Indianapolis Motor Speedway

Indianapolis 500
- Sanctioning body: AAA
- Date: May 30, 1916
- Winner: Dario Resta
- Winning Riding Mechanic: Bob Dahnke
- Winning Entrant: Peugeot
- Winning time: 3:34:17
- Average speed: 84.001 mph (135.187 km/h)
- Pole position: Johnny Aitken
- Pole speed: 96.69 mph (155.61 km/h)
- Most laps led: Dario Resta (103)

Pre-race
- Pace car: Premier 6 (Model 6-56)
- Pace car driver: Frank E. Smith
- Starter: George M. Dickson
- Honorary referee: Howard Carpenter Marmon
- Estimated attendance: 83,000

Chronology
| Previous | Next |
| 1915 | 1919 |

= 1916 Indianapolis 500 =

Sixth running of the Indianapolis 500

The 6th International 300-Mile Sweepstakes Race was the sixth running of the Indianapolis 500. It was held at the Indianapolis Motor Speedway on Tuesday, May 30, 1916. The management scheduled the race for 120 laps, 300 mi, the only Indianapolis 500 scheduled for less than 500 mi.

Although the common belief is that the race distance was changed due to the onset of World War I, it was in fact Speedway management that changed the distance in an attempt to make the race shorter and more appealing to fans. Despite the one-time altered distance, the race is still considered part of the continuous lineage of the Memorial Day classic, known as the Indianapolis 500. In addition to the altered distance, the start time was moved from 10:00 a.m. to the early afternoon (1:30 p.m.)

Seven of the cars were entered by the Speedway or its owners, in order to ensure a strong field during the war.
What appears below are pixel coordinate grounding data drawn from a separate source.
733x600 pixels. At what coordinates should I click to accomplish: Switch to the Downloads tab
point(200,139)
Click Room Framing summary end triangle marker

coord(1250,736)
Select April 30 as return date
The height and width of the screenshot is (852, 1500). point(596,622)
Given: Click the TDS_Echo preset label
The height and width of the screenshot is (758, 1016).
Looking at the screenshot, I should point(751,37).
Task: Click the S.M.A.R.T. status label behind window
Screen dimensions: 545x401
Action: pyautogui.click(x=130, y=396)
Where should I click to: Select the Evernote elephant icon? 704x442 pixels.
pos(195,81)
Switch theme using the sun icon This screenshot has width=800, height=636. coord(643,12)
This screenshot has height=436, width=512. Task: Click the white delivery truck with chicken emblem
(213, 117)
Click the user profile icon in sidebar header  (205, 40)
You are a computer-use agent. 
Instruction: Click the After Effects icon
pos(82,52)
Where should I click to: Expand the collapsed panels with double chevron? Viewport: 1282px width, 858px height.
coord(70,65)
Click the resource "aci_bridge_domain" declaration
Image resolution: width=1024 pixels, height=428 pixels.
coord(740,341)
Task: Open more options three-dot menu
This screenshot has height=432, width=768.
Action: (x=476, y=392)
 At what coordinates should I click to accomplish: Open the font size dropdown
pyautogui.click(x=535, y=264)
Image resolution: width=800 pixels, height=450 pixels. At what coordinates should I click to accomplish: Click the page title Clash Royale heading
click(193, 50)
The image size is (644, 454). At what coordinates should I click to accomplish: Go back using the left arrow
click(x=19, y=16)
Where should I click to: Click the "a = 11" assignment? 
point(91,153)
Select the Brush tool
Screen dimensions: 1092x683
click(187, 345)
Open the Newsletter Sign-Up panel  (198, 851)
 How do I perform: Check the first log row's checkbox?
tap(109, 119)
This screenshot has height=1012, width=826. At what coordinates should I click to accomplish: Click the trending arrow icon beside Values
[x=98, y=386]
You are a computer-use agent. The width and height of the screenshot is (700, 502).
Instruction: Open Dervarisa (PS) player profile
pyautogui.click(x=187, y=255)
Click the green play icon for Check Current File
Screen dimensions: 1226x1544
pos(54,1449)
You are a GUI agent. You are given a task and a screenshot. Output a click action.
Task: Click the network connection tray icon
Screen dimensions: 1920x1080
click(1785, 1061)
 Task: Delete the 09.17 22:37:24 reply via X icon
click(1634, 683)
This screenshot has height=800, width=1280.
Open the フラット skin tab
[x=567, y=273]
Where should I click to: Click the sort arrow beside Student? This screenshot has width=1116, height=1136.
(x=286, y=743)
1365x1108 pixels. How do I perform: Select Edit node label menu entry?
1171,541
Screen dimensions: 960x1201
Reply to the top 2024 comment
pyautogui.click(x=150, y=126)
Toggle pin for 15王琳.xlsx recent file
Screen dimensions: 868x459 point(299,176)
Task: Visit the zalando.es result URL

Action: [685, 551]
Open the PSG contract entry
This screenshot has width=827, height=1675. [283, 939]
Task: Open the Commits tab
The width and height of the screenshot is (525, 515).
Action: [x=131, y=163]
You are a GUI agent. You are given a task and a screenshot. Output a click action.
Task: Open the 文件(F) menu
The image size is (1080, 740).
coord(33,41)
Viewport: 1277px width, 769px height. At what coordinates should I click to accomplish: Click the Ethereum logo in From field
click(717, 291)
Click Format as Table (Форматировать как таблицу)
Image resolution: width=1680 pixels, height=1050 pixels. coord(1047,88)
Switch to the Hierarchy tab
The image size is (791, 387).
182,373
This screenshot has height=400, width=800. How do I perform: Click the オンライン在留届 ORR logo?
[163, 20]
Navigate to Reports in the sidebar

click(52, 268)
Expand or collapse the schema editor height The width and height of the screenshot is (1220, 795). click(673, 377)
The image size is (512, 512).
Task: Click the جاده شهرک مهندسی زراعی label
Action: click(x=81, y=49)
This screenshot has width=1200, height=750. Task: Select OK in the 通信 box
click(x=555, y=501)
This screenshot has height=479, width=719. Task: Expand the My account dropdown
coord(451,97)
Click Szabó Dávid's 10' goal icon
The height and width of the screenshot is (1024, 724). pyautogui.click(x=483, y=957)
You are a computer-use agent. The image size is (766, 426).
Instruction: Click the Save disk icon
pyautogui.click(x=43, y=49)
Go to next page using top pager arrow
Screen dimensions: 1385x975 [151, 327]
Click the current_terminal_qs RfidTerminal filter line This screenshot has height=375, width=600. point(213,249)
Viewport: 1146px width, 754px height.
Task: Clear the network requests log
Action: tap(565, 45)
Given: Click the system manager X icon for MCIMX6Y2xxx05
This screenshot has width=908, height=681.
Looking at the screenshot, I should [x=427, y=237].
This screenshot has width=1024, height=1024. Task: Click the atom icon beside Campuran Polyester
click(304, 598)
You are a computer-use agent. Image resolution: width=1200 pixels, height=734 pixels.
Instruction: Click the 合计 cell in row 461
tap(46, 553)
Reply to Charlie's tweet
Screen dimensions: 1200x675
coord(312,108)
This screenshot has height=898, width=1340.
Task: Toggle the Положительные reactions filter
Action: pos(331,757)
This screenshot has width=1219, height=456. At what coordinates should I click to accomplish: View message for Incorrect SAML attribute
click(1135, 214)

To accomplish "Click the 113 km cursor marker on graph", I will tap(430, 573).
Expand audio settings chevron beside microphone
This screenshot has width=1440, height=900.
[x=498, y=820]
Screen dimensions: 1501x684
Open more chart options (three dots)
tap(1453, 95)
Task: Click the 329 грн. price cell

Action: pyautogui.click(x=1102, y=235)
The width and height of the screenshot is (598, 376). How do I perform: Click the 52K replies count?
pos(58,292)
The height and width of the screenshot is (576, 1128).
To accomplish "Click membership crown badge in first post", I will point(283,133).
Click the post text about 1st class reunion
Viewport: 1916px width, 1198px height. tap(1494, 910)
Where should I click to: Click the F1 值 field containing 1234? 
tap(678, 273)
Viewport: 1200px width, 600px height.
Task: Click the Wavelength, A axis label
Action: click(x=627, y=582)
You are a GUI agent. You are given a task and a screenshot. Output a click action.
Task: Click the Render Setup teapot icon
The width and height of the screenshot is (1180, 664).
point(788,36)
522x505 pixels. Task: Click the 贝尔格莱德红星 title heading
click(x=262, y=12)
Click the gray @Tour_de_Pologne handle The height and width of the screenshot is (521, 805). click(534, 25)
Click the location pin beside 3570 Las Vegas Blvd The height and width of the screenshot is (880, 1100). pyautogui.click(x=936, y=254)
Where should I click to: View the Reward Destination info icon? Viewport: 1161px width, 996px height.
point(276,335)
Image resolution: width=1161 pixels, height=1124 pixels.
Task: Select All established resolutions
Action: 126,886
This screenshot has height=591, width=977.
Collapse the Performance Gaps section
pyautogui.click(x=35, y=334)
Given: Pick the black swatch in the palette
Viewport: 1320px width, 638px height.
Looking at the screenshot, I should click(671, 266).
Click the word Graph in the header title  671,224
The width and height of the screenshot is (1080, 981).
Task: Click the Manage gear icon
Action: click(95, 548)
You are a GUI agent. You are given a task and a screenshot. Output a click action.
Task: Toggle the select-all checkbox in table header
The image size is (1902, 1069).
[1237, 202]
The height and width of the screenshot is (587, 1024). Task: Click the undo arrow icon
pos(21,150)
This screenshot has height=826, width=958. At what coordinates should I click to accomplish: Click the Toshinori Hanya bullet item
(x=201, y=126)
None of them finished in the top five. Despite the promoter's entries, the field consisted of only 21 cars, the smallest in Indy history. 1915 winner Ralph DePalma withheld his entry for 1916, demanding $5,000 in appearance money from Speedway management. Carl Fisher refused to accede to the demand, and DePalma's subsequent entry blank, filed after the deadline, was rejected.

Eddie Rickenbacker took the lead at the start, and led the first nine laps until dropping out with steering problems. Dario Resta led 103 of the 120 laps, and claimed the victory. Resta was accompanied by riding mechanic Bob Dahnke.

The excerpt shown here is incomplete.